What makes this system so unwieldy is not the level of regulation as such, but the highly legalistic way in which it is pursued. Congress mandated the creation of an alphabet soup of new Federal agencies—the EEOC, EPA, OSHA and so forth—but it was not willing to cleanly delegate to these bodies the kind of rule-making authority and enforcement power that European or Japanese state institutions enjoy. What it did instead was to turn over to the courts responsibility for monitoring and enforcing the law. Congress deliberately encouraged litigation by expanding standing (that is, who has a right to sue) to ever wider circles of parties, many of whom were only distantly affected by a particular rule. 

For example, Federal courts rewrote Title VII of the 1964 Civil Rights Act, “turning a weak law focusing primarily on intentional discrimination into a bold mandate to compensate for past discrimination.” Instead of providing a Federal bureaucracy with adequate enforcement power, “the key move of Republicans in the Senate . . . was to substantially privatize the prosecutorial function. They made private lawsuits the dominant mode of Title VII enforcement, creating an engine that would, in the years to come, produce levels of private enforcement litigation beyond their imagining.”3 Across the board, private enforcement cases grew from fewer than a hundred per year in the late 1960s to more than 22,000 by the late 1990s. Expenditures on lawyers increased six-fold during the same period. Not only did the direct costs of litigation soar; other, more indirect costs mounted due to the increasing slowness of the process and uncertainties as to outcomes. 

Thus, conflicts that in Sweden or Japan would be solved through quiet consultations between interested parties through the bureaucracy are fought out through formal litigation in the American court system. This has several unfortunate consequences for public administration, among them “uncertainty, procedural complexity, redundancy, lack of finality, [and] high transaction costs.” By estranging enforcement from the bureaucracy, the system also becomes far less accountable. In a European parliamentary system, a new rule or regulation promulgated by a bureaucracy is subject to scrutiny and debate, and can be changed through political action at the next election. In the United States, by contrast, policy is made piecemeal in a highly specialized and therefore non-transparent process by judges who are unelected and usually serve with lifetime tenure. In addition, if one party loses a legislative battle, it can continue the fight into the implementation stage through the courts. This is what happened in the case of the Affordable Care Act, or “Obamacare.”
 It's worth noting that while Kevin Drum tags Fukuyama as "conservative," his 30,000-foot view of a panoply of societies past and present stands outside our political spectrum -- or at least, Fukuyama affects to. He often portrays liberals and conservatives as afflicted by the same conceptual diseases, as in their addiction to the courts -- or holds out solutions not acknowledged by either party, as below:
The solution to this problem [unwieldy regulation and court-imposed mandates] is not necessarily the one advocated by many conservatives and libertarians, which is to simply eliminate regulation and close down bureaucracies.
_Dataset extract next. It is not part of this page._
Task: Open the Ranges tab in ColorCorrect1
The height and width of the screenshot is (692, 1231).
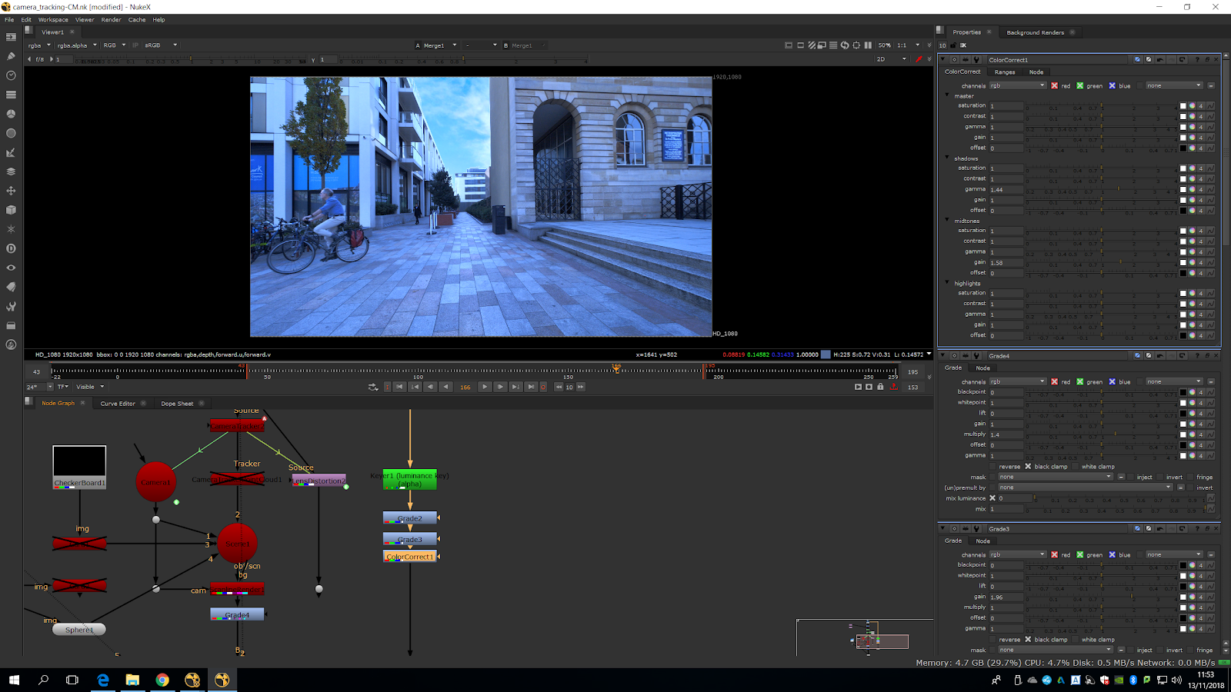Action: pos(1005,72)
The ends government is serving, such as ensuring civil rights and environmental protection, are often important ones that private markets will not satisfy if left to their own devices. Conservatives often fail to see that it is the very distrust of government that leads the American system into a courts-based approach to regulation that is far less efficient than that found in democracies with stronger executive branches. But American progressives and liberals have been complicit in creating this system as well. They distrusted the bureaucracies that had produced segregated school systems in the South, or had been captured by big business interests, so they were happy to inject unelected judges into social policymaking when legislators proved insufficiently supportive. Everyone had his reasons, and those reasons have added up to massive dysfunction.
Some might call that false equivalence. But it seems to me that the criticism has some force. And Fukuyama remains an honest broker, tacking back and forth between celebration of democracy's strength and diagnosis of its discontents.